As mentioned above, the synchronizing ring for a transmission made of a CU-based alloy of the present invention has high strength and toughness, and has particularly excellent initial break-in properties, making it suitable for practical use under harsh conditions associated with the increase in the output of transmissions.
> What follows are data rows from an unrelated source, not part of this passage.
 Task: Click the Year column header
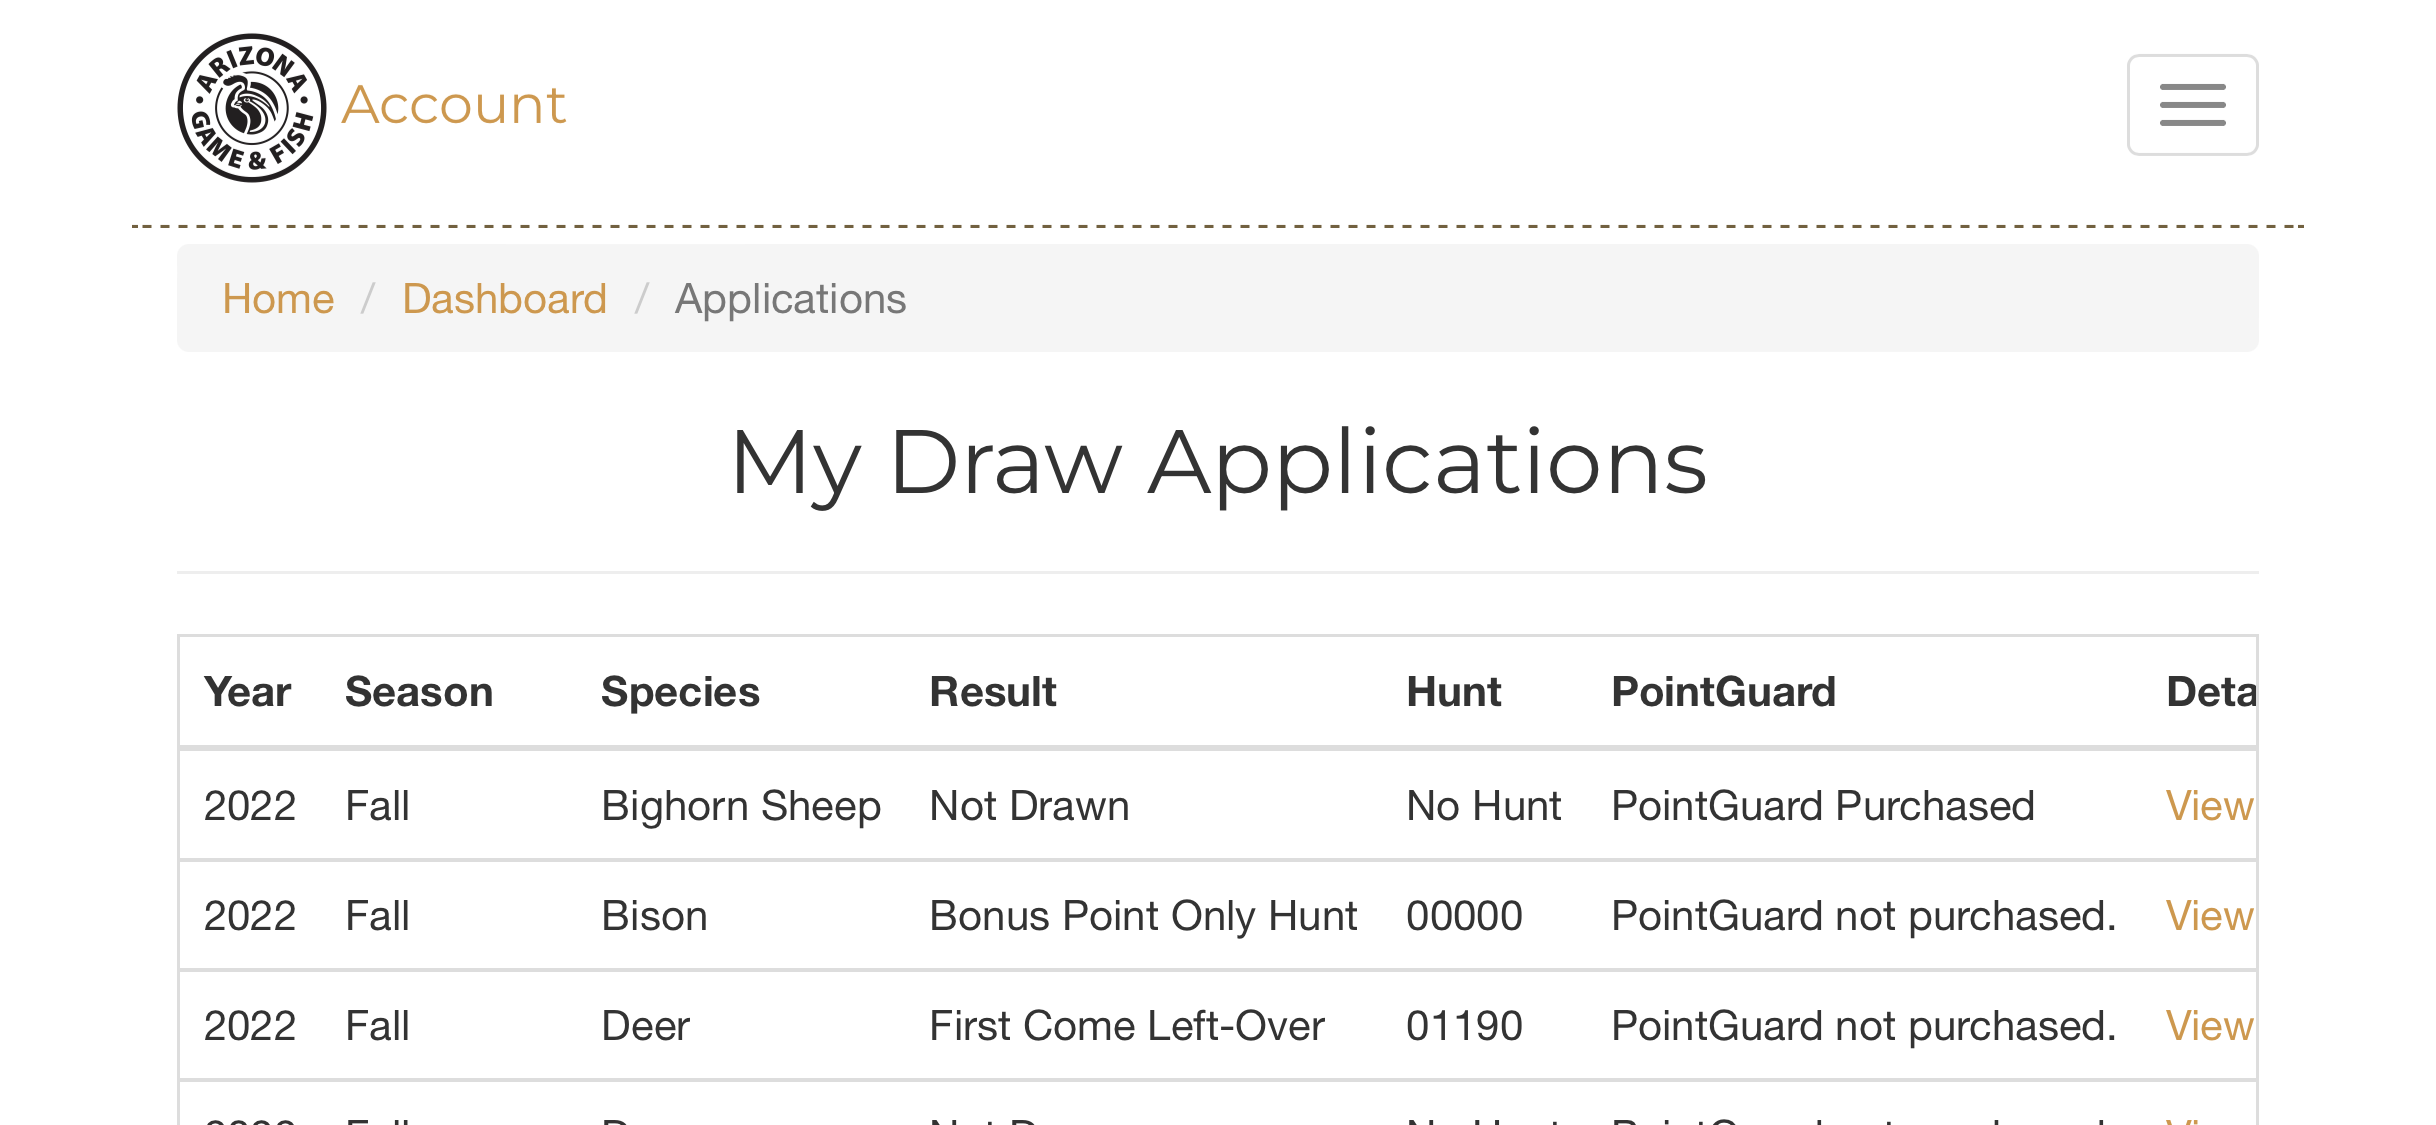click(247, 692)
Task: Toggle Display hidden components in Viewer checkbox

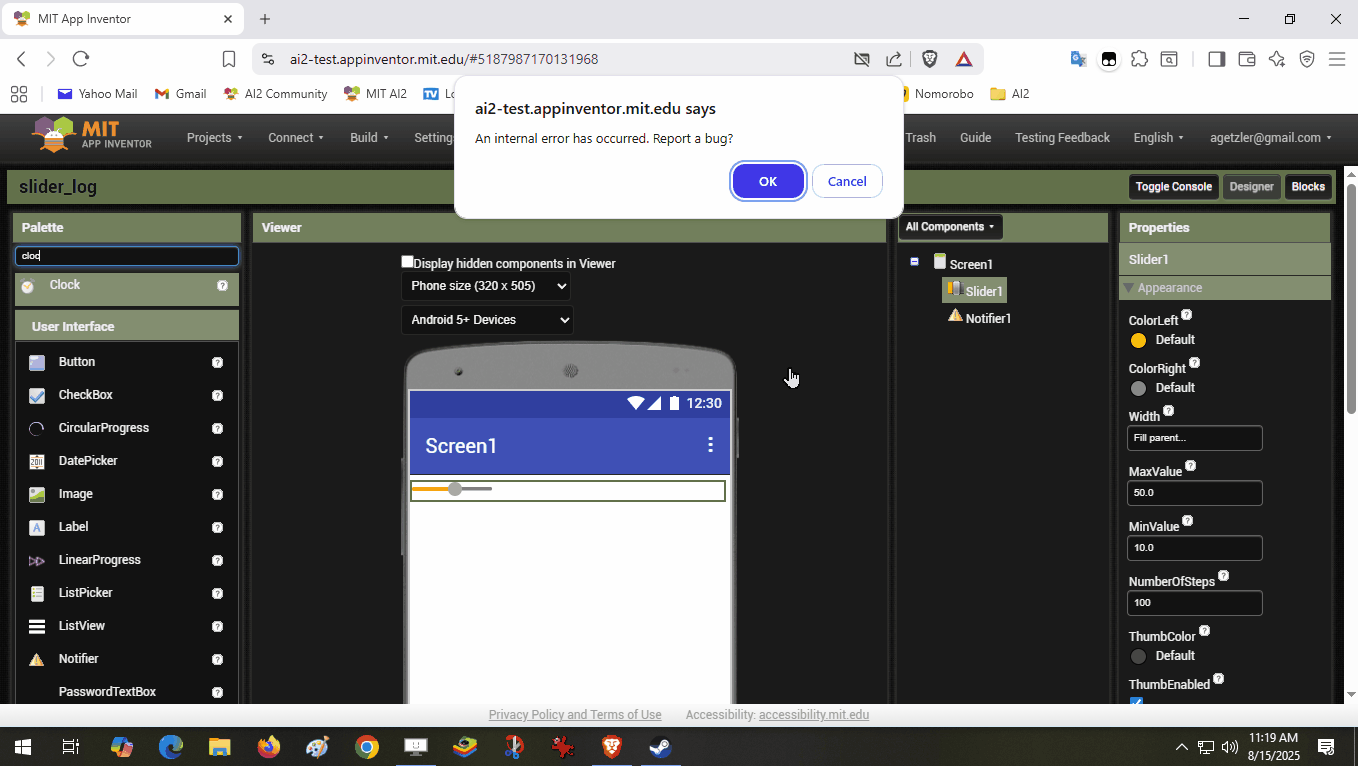Action: pyautogui.click(x=407, y=262)
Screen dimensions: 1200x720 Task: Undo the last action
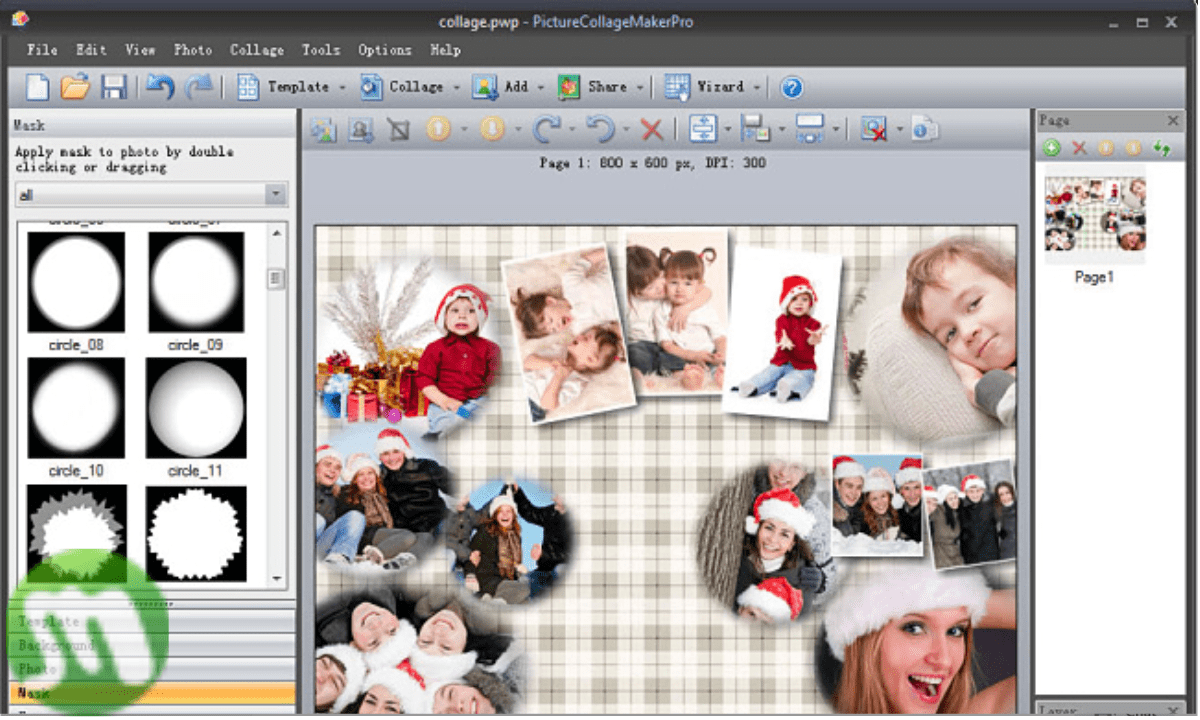point(158,87)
Even during this process, there is no occurrence of abnormal wear such as bright part wear or adhesive wear, and excellent wear resistance is exhibited over a long period of time.

[Brief explanation of drawings]

FIG. 1 is a perspective view illustrating a synchronizing ring for a transmission. 1...Tapered cone friction surface (inner surface). 2...Chang 7a, 3...Keyway.

Claims (4)

[Claims] (1) Zn: 20-40%, Al: 2-8%, one or two of Ti and Zr: 0.1-3%, one or two of Fe, Ni, and Co. that's all:
0.1 to 4%, and the rest is Cu and unavoidable impurities (weight %), and a work hardening layer is provided at required locations on the contact surface with the mating member. 5~300μ
A synchronizing ring for a transmission made of a Cu-based alloy and formed with an average layer thickness of m. (2) Zn: 20-40%, Al: 2-8%, one or two of Ti and Zr: 0.1-3%, one or two of Fe, Ni, and Co. that's all:
0.1 to 4%, and further contains Mn: 0.1 to 5%, and the remainder is Cu and unavoidable impurities (weight%), and Apply a work-hardening layer of 5 to 300 μm at the required locations on the contact surface with the mating member.
A synchronizing ring for a transmission made of a Cu-based alloy and formed with an average layer thickness of m. (3) Zn: 20-40%, Al: 2-8%, one or two of Ti and Zr: 0.1-3%, one or two of Fe, Ni, and Co. that's all:
0.1 to 4%, and further contains Sn: 0.1 to 3%, and the remainder is Cu and unavoidable impurities (weight %), and Apply a work-hardening layer of 5 to 300 μm at the required locations on the contact surface with the mating member.
A synchronizing ring for a transmission made of a Cu-based alloy and formed with an average layer thickness of m. (4) Zn: 20-40%, Al: 2-8%, one or two of Ti and Zr: 0.1-3%, one or two of Fe, Ni, and Co. that's all:
0.1 to 4%, and further contains Mn: 0.1 to 5%, Sn: 0.1 to 3%,
Composition with the remainder consisting of Cu and unavoidable impurities (more than % by weight)
A synchronous ring for a transmission made of a Cu-based alloy, which is made of a Cu-based alloy having the following properties, and has a work-hardened layer formed at required locations on the contact surface with a mating member with an average layer thickness of 5 to 300 μm.